* Start PAGE EXTRACT *

Walsall Council, formerly Walsall Metropolitan Borough Council was created in 1974 to administer the newly formed Metropolitan Borough of Walsall.

Walsall Metropolitan Borough Council was assessed by the Audit Commission in 2008 and judged to be "improving well" in providing services for local people. Overall the council was awarded "three star" status meaning it was "performing well" and "consistently above minimum requirements", similar to 46% of all local authorities.

The council offices are located at the Civic Centre in the heart of Walsall. Elections to the council take place in three out of every four years, with one-third of the seats being contested at each election. Between its formation in 1974 and the 2003 election, the council varied between control by the Labour Party, and where no one party had an overall majority. From 2003 to the 2011 election the Conservative Party then held a majority of councillors. However, in 2011 Labour made eight gains, including 5 from the Conservatives and as a result the council came under no overall control, with the Conservatives continuing as a minority administration.

* End PAGE EXTRACT *

Copy the Walsall Council text from "Walsall Council, formerly" to "all local authorities.", replacing "Audit Commission" with "District Audit Board". The data is not needed.

* Start INFORMATION SUPPLIED *

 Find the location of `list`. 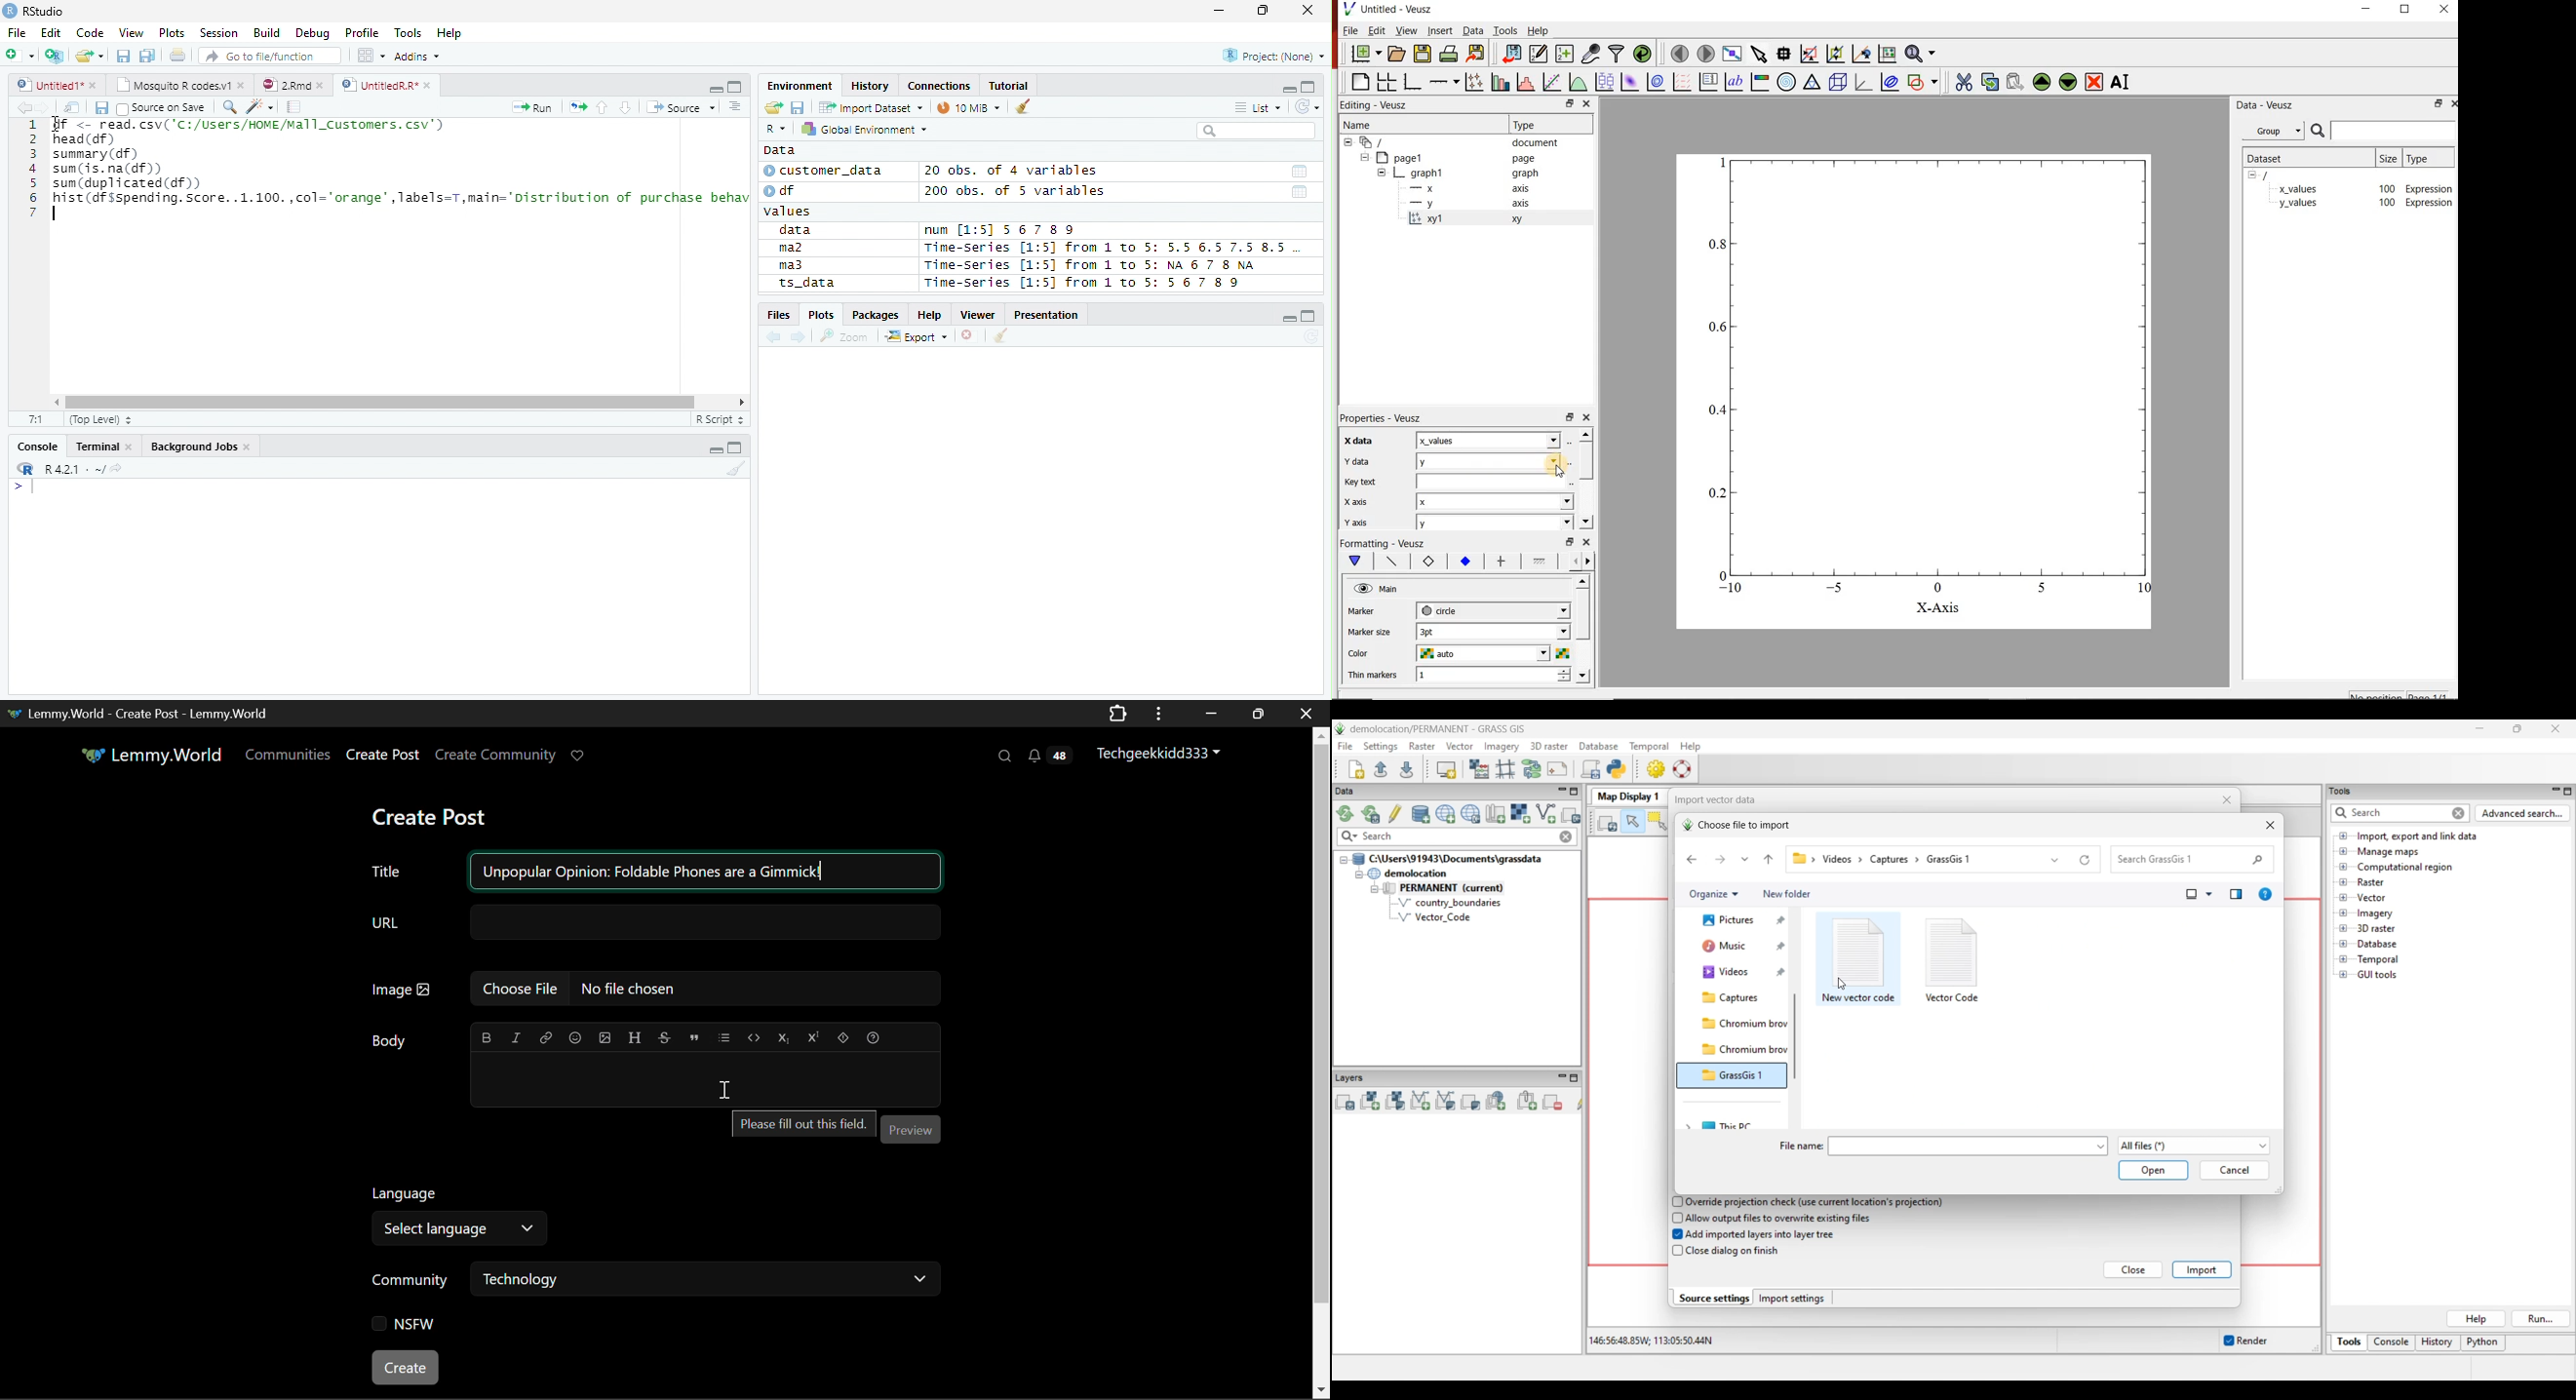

* End INFORMATION SUPPLIED *

### EXERCISE ANSWER
Walsall Council, formerly Walsall Metropolitan Borough Council was created in 1974 to administer the newly formed Metropolitan Borough of Walsall.

Walsall Metropolitan Borough Council was assessed by the District Audit Board in 2008 and judged to be "improving well" in providing services for local people. Overall the council was awarded "three star" status meaning it was "performing well" and "consistently above minimum requirements", similar to 46% of all local authorities.